Profumi: controlla subito l’etichetta | È allarme per la tua pelle

Donna che indossa profumo
Donna che indossa profumo (Depositphotos)-newsecologia.it

Anche i profumi più costosi e lussuosi potrebbero celare, nella loro lista ingredienti, una o più sostanze dannose per la pelle.

Nella varietà di profumi che oggi ci sono a disposizione sugli scaffali delle profumerie, per tutti i gusti e per tutte le tasche, anche tra quelli di firme della moda, tra i più apprezzati dal grande pubblico, ci sarebbero alcuni aspetti molto importanti, da prendere in considerazione per la salute di chi li utilizza, che però a prima vista sfuggono.

Nello specifico parliamo di alcuni importanti risultati venuti fuori da un recente studio condotto dagli esperti della rivista Öko-test in Germania. L’indagine ha avuto come protagoniste proprio molte di queste ricercate fragranze, spesso come sappiamo anche molto costose.

Nel dettaglio, l’interesse si è focalizzato sulla loro composizione e su quanto questa possa incidere sulla salute della pelle che è quella con cui vengono immediatamente a contatto. Lo studio ha preso in considerazione un campione costituito da ben 20 Eau de Parfum femminili e tra questi alcuni molto costosi ma anche scelte più accessibili, proprio per abbracciare tutto il panorama.

Profumi e la presenza di sostanze dannose per la pelle

Il risultato più lampante venuto fuori dallo studio, è che tutto quello che si da per scontato al momento dell’acquisto specie di una fragranza, che porta magari un nome consolidato e ricercato e che costa anche molto, non è una certezza. Il contenuto in questi casi non è così garantito.

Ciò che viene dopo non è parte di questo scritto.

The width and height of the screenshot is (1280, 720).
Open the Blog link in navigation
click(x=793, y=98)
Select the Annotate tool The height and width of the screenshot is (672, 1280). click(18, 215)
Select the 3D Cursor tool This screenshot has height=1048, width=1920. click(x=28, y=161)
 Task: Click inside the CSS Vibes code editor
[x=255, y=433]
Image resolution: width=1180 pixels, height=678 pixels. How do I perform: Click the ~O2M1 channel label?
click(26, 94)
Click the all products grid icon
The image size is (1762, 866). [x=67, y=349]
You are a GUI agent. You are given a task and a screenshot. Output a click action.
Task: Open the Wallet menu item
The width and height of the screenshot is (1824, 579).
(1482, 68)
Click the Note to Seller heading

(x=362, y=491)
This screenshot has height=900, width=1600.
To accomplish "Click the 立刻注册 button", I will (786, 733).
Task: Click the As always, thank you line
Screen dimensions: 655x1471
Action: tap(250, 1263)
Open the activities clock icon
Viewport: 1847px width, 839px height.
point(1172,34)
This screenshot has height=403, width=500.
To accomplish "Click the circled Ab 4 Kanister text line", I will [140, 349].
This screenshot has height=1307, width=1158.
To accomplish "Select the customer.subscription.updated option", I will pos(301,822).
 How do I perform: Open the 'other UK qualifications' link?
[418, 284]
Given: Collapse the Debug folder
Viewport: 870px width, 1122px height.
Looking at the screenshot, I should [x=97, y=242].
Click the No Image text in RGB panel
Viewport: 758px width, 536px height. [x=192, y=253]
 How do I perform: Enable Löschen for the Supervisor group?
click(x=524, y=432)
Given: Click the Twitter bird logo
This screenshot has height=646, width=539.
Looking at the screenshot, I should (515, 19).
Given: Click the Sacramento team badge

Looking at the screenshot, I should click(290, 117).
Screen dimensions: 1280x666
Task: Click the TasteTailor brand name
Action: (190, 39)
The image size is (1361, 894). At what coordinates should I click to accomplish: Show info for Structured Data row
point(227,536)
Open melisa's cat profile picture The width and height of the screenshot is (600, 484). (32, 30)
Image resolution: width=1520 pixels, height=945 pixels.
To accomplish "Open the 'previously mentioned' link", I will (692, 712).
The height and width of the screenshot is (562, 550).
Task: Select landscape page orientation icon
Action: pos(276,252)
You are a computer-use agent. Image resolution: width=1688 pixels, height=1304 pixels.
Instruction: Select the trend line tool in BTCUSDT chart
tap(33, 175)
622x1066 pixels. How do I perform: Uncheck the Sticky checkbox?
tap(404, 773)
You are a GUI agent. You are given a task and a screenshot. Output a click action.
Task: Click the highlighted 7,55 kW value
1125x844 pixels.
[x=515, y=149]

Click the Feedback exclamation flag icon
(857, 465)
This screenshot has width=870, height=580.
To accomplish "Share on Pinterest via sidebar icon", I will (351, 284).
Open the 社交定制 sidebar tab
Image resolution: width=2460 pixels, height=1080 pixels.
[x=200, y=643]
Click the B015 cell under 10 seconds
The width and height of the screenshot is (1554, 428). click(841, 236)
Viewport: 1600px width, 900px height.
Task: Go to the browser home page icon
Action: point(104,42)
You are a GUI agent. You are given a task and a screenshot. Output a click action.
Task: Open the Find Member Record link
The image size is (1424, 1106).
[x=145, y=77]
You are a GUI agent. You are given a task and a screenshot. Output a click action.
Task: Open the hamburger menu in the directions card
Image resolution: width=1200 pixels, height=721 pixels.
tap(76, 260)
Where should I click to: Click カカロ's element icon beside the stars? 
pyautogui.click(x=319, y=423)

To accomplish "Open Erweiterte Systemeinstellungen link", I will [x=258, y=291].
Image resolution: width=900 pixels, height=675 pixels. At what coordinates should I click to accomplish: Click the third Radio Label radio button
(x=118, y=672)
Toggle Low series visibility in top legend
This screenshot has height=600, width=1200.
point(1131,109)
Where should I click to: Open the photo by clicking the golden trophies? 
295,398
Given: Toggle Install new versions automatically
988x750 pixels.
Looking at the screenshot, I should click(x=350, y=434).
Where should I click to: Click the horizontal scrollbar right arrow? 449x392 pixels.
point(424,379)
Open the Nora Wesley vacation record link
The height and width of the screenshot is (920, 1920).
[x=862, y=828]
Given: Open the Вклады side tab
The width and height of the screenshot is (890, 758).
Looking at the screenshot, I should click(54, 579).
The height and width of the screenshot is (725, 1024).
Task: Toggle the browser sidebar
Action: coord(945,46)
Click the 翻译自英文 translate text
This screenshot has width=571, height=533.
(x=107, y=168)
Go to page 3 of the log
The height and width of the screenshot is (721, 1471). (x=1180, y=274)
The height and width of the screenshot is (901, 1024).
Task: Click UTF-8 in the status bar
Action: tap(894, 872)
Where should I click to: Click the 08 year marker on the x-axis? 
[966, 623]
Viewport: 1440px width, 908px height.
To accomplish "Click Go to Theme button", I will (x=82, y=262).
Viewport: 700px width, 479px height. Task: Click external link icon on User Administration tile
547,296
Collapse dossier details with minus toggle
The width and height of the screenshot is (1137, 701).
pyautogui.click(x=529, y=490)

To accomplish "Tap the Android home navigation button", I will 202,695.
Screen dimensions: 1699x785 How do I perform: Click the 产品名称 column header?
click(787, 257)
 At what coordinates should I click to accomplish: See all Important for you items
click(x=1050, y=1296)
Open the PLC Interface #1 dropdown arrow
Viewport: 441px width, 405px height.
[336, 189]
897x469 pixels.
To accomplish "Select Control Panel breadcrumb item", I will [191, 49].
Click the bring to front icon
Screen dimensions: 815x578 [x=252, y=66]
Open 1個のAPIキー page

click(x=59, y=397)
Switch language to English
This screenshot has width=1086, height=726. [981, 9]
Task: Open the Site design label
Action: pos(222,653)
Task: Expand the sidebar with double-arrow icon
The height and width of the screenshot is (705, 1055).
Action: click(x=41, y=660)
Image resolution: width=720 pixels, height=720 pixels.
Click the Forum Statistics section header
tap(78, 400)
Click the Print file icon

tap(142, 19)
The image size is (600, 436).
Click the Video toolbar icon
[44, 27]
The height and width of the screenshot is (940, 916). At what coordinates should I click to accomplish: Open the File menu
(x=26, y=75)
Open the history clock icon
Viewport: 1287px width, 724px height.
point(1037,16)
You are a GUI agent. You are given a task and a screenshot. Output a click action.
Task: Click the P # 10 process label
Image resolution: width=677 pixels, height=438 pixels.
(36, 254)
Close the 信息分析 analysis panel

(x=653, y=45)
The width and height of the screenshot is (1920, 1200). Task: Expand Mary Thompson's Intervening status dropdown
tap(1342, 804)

La prima cosa che infatti si può affermare, a seguito dello studio della rivista tedesca, è che nelle fragranze spesso celano anche la presenza di sostanze che potrebbero essere dannose per la pelle. Il fatto che lascia sbalorditi è che lo studio in questione non ha preso solo in considerazione campioni economici ma anche profumi più lussuosi.

Boccette profumi
Boccette profumi (Depositphotos)-newsecologia.it

Controllare l’etichetta prima di acquistarli

L’indagine si è concentrata in particolar modo sulla ricerca di tracce di sostanze pericolose come la formaldeide o composti organoalogenati, fragranze allergizzanti, dietil ftalato, composti policiclici e nitromuschiati, cashmeran, BHT e filtri UV non proprio apprezzabili. Attenzione anche al packaging e a quanto questo incida nella qualità del prodotto, con la rilevazione della presenza di PVC/PVDC e composti clorurati specie nelle confezioni in plastica.

I risultati dello studio non sono stati proprio positivi dal punto di vista dell’interesse del consumatore, perché solamente 5 profumi sui 20 iniziali hanno superato la prova in maniera eccellente, proponendo un ottimo livello di sicurezza e affidabilità per la salute. Il livello degli altri si è fermato a scarso o insoddisfacente. Il consiglio quindi è quello di controllare sempre l’etichetta prima di acquistare anche il migliore dei profumi.